I was excited to get a copy of the 2015 Milk Calendar this year, even more so because I once again had the opportunity to try one of the recipes, with ingredients generously provided by the Dairy Farmers of Canada. The test recipe this time was Margherita Penne and I knew I would enjoy this dish as soon as I saw the ingredients list. Tomatoes, bocconcini, basil…..yum!

Margherita Penne

Link to the original recipe from the 2015 Milk Calendar recipe site (please note that I have not changed the original recipe, I’ve just included my own notes below) – http://www.dairygoodness.ca/recipes/margherita-penne

Course – Main Dishes

Prep. Time – 10 mins

Cooking Time – 13 mins

Yields – 4 to 6 Servings

This yummy pasta is based on the classic pizza margherita, which is topped with tomato sauce, cheese and fresh basil – sometimes the simplest things taste the best.

Sandy’s notes:

-The recipe calls for 1 1/2 tsp of dried thyme but I’m not a huge fan of thyme in pasta dishes so I only added a 1/2 tsp. It was more than enough to flavor the dish nicely in my opinion. I think 1 tsp of dried oregano would be a great substitute as well.

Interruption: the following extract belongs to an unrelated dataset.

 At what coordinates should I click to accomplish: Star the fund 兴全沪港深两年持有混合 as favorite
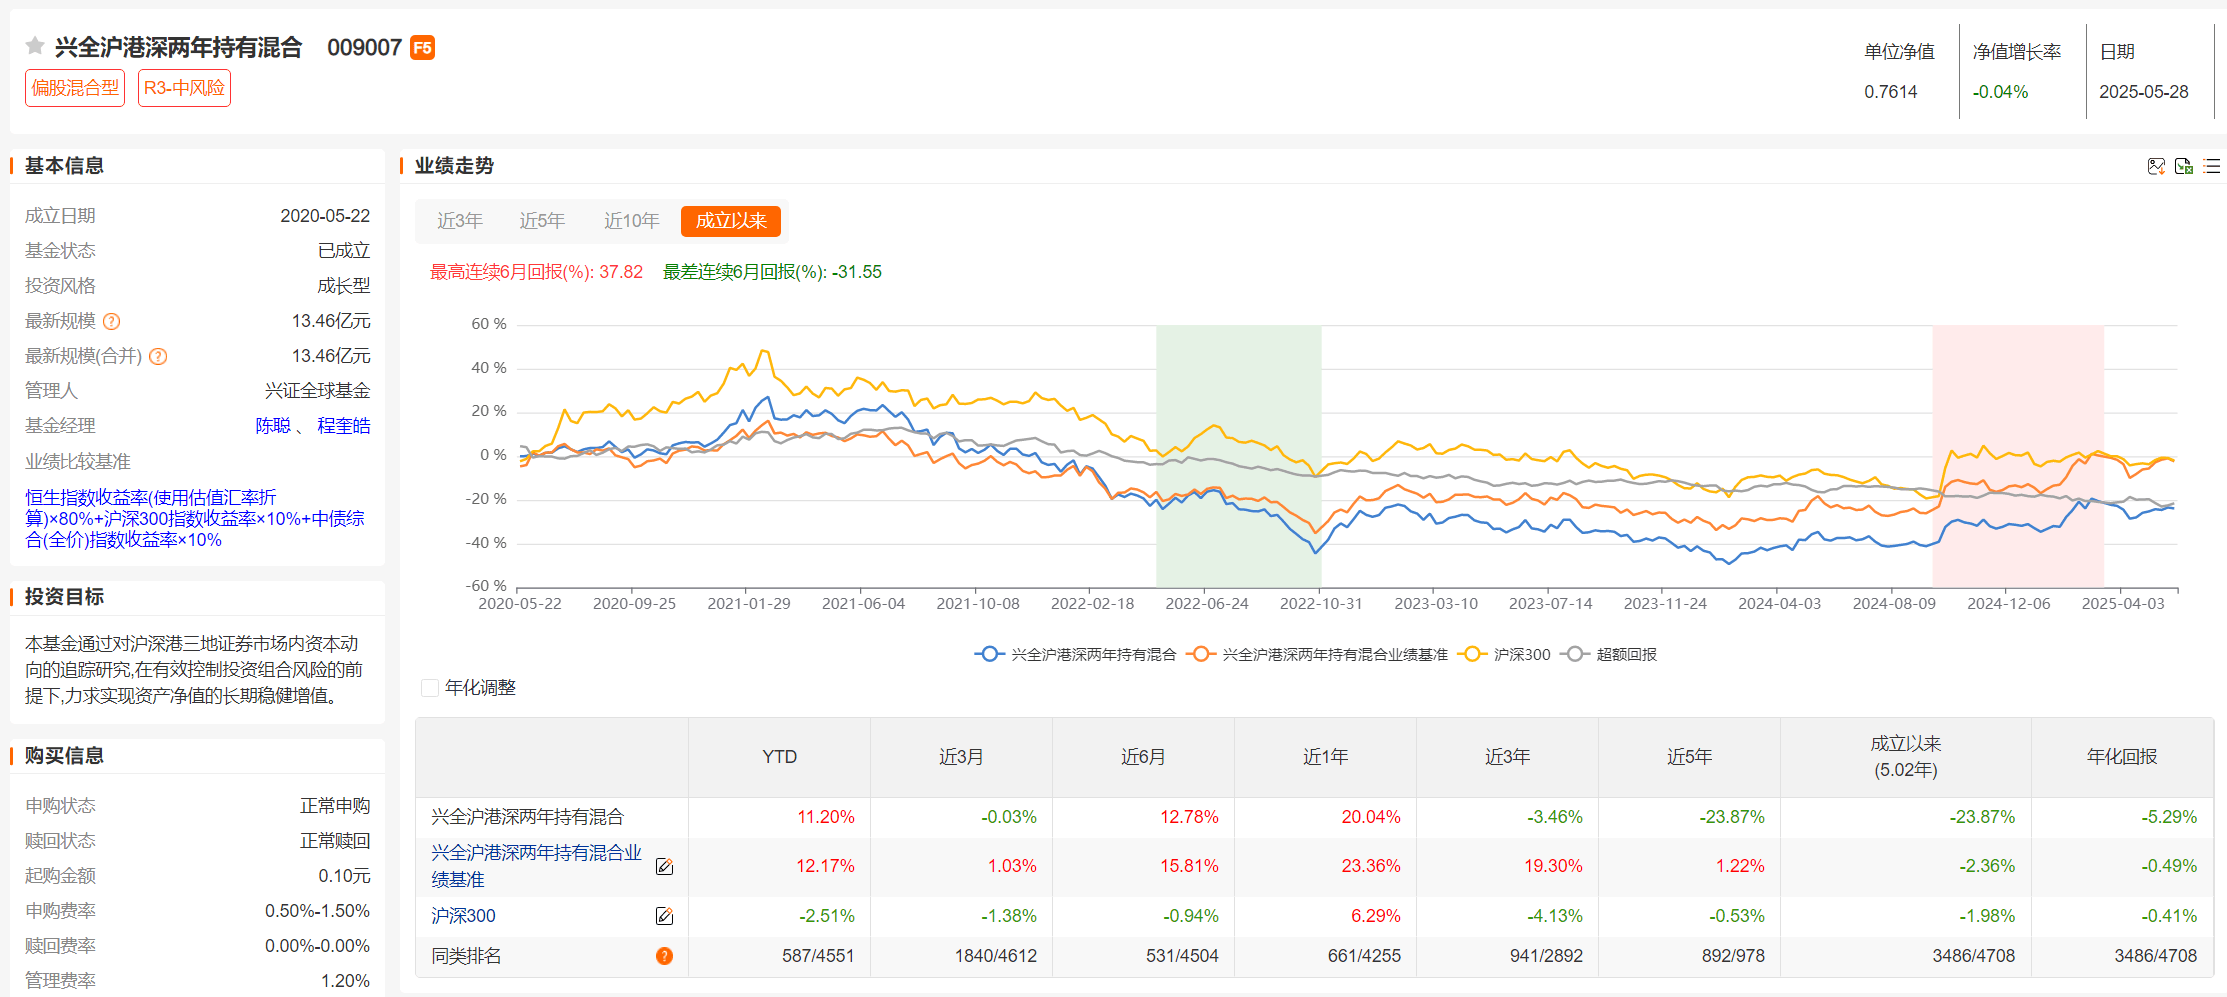pyautogui.click(x=35, y=46)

-If you want to be able to see the bocconcini in the dish then add it in seconds before serving it, otherwise it will melt into the pasta.

-While I enjoyed this pasta hot, I enjoyed it even more after I reheated it the next day. I just needed to add a few tablespoons of water to get the sauce going again.

-See additional tips from the Dairy Farmers of Canada below the recipe.

Ingredients:

12       oz  (375 g) penne pasta

2          tbsp  (30 mL) butter

4          cloves garlic, minced

1 1/2  tsp       (7 mL) dried thyme

1/2     tsp       (2 mL) salt

1/4     tsp       (1 mL) hot pepper flakes

2          tbsp    (30 mL) all-purpose flour

2 1/2  cups    (625 mL) Milk

2          cups    (500 mL) cherry tomatoes, cut in half

1/2     cup      (125 mL) grated Canadian Parmesan

12       1-inch (2.5 cm) mini Canadian Bocconcini

1/2     cup      (125 mL) fresh basil leaves, thinly sliced

Canadian Parmesan, for serving

Preparation:

In a large pot of boiling salted water, cook pasta for about 11 min or until al dente, or according to package directions.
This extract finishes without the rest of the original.